Certainly, it's true that Shalit's status has been a high-profile, emotive issue in his homeland for the duration of his captivity, whereas I'd never heard of US hostage
Bowe Bergdahl's long ordeal in Afghanistan until this week. Recognising this though, I still find it impossible to forget former Israeli Chief of Staff Dan Halutz's
response to Hezbollah's kidnap of two Israeli soldiers at the start of the 2006 Lebanon war:
"If the soldiers are not returned, we will turn Lebanon's clock back twenty years". He made good on that threat too, to the tune of around a thousand dead civilians for two soldiers.
That war turned out to be more or less a draw, in tactical terms. Strategically, it was an awful military blunder, a PR catastrophe and a political disaster, as the nation's leaders were forced to explain how, exactly, they had managed to sacrifice a hundred and twenty Israeli soldiers for nothing. Note well that it was the damage to
Israeli interests that enraged the populace, while the smashed rubble of southern Lebanon was an afterthought, at best.
That's hardly unique to the region - it's perfectly understandable at the spieces level, in fact, if you junk once and for all the idea that people everywhere are
humanitarians and accept that they're entirely
tribal.
In the United States, politicians bemoan the disaster of the Iraq War by highlighting the thousands of Americans killed in a needless war that also, by the way, was very hazardous to Iraqis' health. In the UK, we hear little of anti-war feeling until some British soldiers are killed in a particularly awful and pointless way. Our best estimate on Afghan casualties for the period 2007-10 is just under ten thousand people, but such a dry statistic can't compete with our visceral reaction to those anguished processions through Wooton Bassett. Hell, I even take more notice when some kid from just up the road is blown up by an IED than I do for Londoners who meet a similarly sudden end.
And I know I've been banging on about this non-stop recently, but seriously - Nato is currently helping to pound a heavily-populated Libyan city into dust in order to "protect civilians". The fighting in Syria, where we did not intervene, is estimated to have just passed the three-thousand casualty mark, while the Libyan NTC presently estimate
twenty to twenty five thousand deaths. If the Libyan War winds up killing in excess of fifty thousand people, will the stink and the scandal drive the Coalition from office? I think not.

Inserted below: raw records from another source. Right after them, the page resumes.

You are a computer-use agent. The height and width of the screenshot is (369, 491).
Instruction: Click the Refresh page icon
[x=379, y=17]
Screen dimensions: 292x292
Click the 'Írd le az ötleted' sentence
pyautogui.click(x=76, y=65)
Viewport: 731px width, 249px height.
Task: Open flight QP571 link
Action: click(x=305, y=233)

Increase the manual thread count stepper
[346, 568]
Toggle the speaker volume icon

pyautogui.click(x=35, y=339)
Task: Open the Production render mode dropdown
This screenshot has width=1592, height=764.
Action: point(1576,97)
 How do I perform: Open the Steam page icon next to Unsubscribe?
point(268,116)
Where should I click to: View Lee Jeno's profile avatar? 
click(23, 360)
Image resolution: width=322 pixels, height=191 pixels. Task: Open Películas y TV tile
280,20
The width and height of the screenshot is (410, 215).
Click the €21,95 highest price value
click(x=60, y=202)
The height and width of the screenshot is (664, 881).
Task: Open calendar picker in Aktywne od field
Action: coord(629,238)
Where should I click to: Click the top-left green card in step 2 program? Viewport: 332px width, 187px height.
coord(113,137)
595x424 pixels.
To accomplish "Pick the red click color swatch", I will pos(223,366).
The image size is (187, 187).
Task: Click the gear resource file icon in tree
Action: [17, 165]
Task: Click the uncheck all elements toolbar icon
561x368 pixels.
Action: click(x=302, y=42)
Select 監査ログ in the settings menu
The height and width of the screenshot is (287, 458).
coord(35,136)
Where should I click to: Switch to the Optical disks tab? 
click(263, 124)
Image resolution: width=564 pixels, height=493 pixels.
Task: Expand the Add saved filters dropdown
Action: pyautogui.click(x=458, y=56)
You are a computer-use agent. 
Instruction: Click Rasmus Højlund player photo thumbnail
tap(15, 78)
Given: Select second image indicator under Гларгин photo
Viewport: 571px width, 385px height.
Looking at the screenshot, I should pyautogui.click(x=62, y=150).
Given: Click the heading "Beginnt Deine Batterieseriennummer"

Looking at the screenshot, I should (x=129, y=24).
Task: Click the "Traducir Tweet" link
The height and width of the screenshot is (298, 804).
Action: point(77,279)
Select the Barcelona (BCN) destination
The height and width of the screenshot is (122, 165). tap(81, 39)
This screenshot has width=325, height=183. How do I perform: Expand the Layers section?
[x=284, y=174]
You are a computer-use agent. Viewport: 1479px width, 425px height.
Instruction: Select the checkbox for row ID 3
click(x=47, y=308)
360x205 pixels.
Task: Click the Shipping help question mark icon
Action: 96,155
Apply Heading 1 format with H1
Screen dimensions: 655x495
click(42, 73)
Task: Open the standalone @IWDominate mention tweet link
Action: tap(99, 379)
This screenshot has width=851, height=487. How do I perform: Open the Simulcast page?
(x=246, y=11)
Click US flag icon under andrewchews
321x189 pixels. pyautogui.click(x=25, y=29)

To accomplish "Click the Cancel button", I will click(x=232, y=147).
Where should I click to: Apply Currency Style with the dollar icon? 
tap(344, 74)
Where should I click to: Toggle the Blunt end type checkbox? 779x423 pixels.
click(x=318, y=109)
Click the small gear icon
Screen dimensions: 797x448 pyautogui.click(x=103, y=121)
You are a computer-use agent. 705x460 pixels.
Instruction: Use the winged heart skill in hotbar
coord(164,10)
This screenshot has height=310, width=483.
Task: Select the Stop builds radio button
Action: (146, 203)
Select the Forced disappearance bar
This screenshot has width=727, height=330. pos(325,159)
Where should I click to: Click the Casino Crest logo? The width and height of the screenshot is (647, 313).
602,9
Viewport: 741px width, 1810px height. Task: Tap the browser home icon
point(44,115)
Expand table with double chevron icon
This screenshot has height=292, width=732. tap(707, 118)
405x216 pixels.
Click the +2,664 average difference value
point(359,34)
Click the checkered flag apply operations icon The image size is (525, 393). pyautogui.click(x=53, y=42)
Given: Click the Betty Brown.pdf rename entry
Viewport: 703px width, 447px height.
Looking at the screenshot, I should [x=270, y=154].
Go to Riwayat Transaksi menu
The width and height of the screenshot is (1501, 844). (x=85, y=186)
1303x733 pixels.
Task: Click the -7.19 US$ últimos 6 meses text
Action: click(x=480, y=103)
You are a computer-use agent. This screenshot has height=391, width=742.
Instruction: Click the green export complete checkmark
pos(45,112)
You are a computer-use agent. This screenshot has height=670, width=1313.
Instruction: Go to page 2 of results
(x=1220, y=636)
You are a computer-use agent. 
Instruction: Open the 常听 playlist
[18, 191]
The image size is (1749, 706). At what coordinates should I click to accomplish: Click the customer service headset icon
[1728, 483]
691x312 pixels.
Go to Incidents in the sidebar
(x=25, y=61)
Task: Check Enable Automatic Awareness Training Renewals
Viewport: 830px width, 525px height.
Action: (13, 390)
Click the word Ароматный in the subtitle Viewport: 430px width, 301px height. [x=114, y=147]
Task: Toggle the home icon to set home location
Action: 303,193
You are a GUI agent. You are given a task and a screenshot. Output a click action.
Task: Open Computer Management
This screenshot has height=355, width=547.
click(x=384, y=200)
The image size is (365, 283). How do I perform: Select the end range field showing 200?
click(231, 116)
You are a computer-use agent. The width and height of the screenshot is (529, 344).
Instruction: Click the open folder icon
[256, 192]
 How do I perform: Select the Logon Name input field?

Or take the Palestinians themselves. We've been told for years that some notional
Arab street is just boiling with anger over their plight, but the recent uprisings across the Middle East should illustrate quite starkly what
real rage looks like. Violence is one thing when it's happening to someone else on TV, but those old rifles get dug up lightning-quick when soldiers start firing on your neighbours... And who is riding to the rescue of the Syrians? Nobody. Ever thus.
I know that this is a moment of high drama and emotion for the many Dan Finkelstein-style partisans of the internet, but the idea that nation (x) or (y) has a
particular respect for human life, one that is vastly different to that of other countries, is patently insane. Life may be much cheaper in Iran than it is in Australia; dictators may care less than democrats, but when push comes to shove, tribalism and expediency trump all.
If you don't believe me, try asking the next Russian you meet his opinion of the Blitz on London. I mean, he or she may sympathise, but I imagine that they might have some stories of their own that they'd be just
dying to tell you.
*I'll copy his main points into comments tomorrow. I had a series of other examples I was going to post, but I realised they would've represented shameless nut-picking.